#### Document text ####

As I watched from the roof of my apartment building in Istanbul, the explosions and gunfire from the Bosphorous bridge got louder and more frequent.
Two blocks from my apartment building, soldiers had opened fire on flag-waving crowds in popular Taksim Square. At 11 p.m., Prime Minister Recep Tayyip Erdogan appeared on television, telling the country that a kalkışma girişimi (an uprising attempt) had begun.
A military coup, or power grab, was not unusual in Turkey. Most Turkish people are familiar with the realities of coups, having lived through them in 1960, 1971, 1980 and 1997.
But this one seemed different.
It is nearly impossible to describe the not knowing of who was shooting whom, who was in control of the government, or whose F-16s were flying overhead, except that it was terrifying.
The SIM card on my roommate’s cellphone had been blocked. Twitter and Facebook were throttled to a crawl. For the second time since I arrived in Istanbul, I reassured my family that I was safe by posting a message to Facebook.

####

- Task set -
(1) According to the account of the coup attempt in Istanbul, in which years had Turkish people lived through earlier coups?
(2) Extend the account of the coup attempt in Istanbul by writing what comes after its final sentence.
The records that come next are separate material and have no connection to the account of the coup attempt in Istanbul.

#### Information ####

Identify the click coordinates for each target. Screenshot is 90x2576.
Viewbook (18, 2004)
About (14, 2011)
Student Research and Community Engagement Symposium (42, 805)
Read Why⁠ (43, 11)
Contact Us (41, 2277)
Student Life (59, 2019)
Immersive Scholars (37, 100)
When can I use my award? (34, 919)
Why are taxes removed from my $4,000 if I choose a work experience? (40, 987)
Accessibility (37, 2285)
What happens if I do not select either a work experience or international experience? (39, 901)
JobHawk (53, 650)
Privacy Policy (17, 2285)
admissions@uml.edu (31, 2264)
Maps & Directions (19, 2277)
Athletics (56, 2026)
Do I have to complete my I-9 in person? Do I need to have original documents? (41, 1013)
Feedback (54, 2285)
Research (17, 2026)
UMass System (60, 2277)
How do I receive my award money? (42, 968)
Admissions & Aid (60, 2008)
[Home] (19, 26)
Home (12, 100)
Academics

####

- Exercise responses -
(1) 1960, 1971, 1980 and 1997.

(2)
The call to prayer sounded continuously, beckoning Turks to the streets throughout the night, a tactic that has not been used since the Ottoman times. Later, the Turkish government and President Erdoğan would text every phone in the country — including mine — calling everyone to the street to “take back the nation” and stop the rebellious military.
President Erdoğan’s text.
By midnight, the sounds of helicopters and F-16s above our ground floor apartment made the coup all too real. I grabbed my camera, went to the roof, and shot video. But as attack helicopters flew into Taksim Square, I headed downstairs.
I was back in my room as the rebels’ F-16s sonically bombed our neighborhood, attempting to enforce a planned curfew. The sonic bombs knocked me down, sucking the air out of my lungs, and broke windows every time an F-16 passed over us.
My Turkish roommate, who had work in the morning, had brushed off news of the coup and gone to bed earlier, but was awokened when a shockwave smashed the front door.
I placed my hand on a window during one sonic boom and felt it move like a liquid.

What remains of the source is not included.